• Exercise: Copy every line of text from the entries below word for word, leaving out the pictures.

----------------------------------------

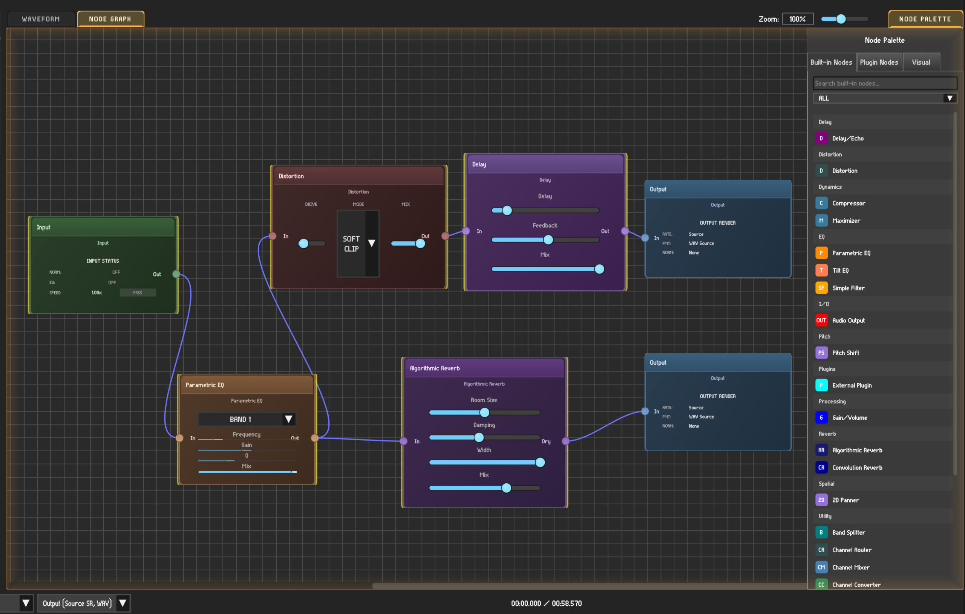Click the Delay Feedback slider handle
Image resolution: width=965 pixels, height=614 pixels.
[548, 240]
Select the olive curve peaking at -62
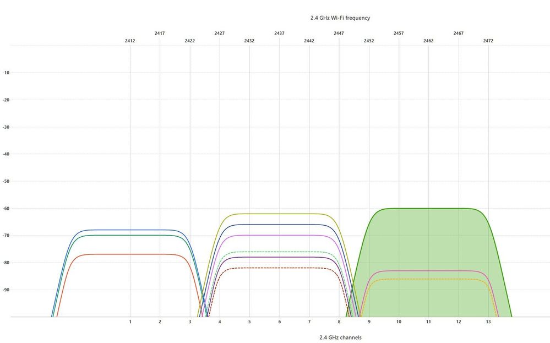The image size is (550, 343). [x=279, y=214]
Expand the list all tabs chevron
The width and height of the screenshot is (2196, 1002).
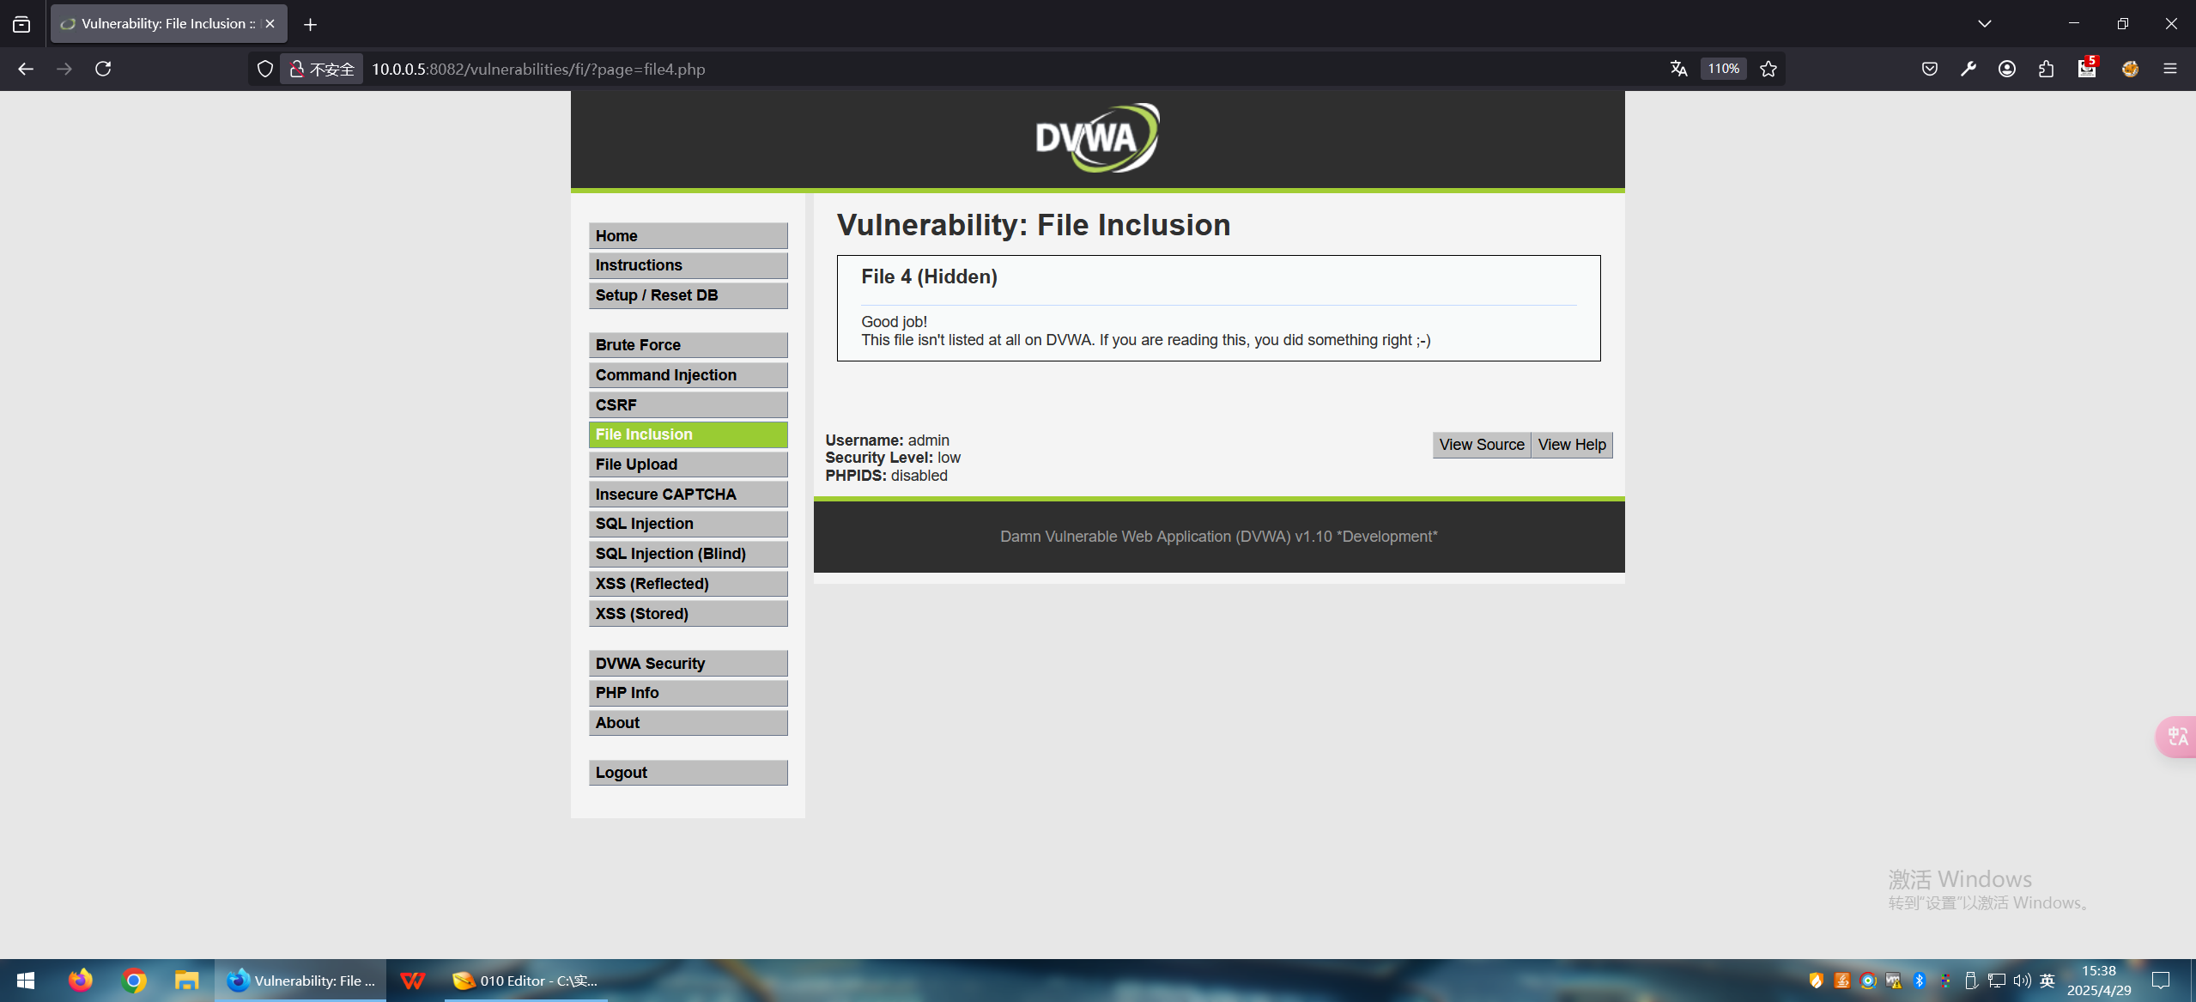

----------------------------------------

• Written answer:
Click the Delay Feedback slider handle
Image resolution: width=965 pixels, height=614 pixels.
[548, 240]
Select the olive curve peaking at -62
The image size is (550, 343). [x=279, y=214]
Expand the list all tabs chevron
The width and height of the screenshot is (2196, 1002).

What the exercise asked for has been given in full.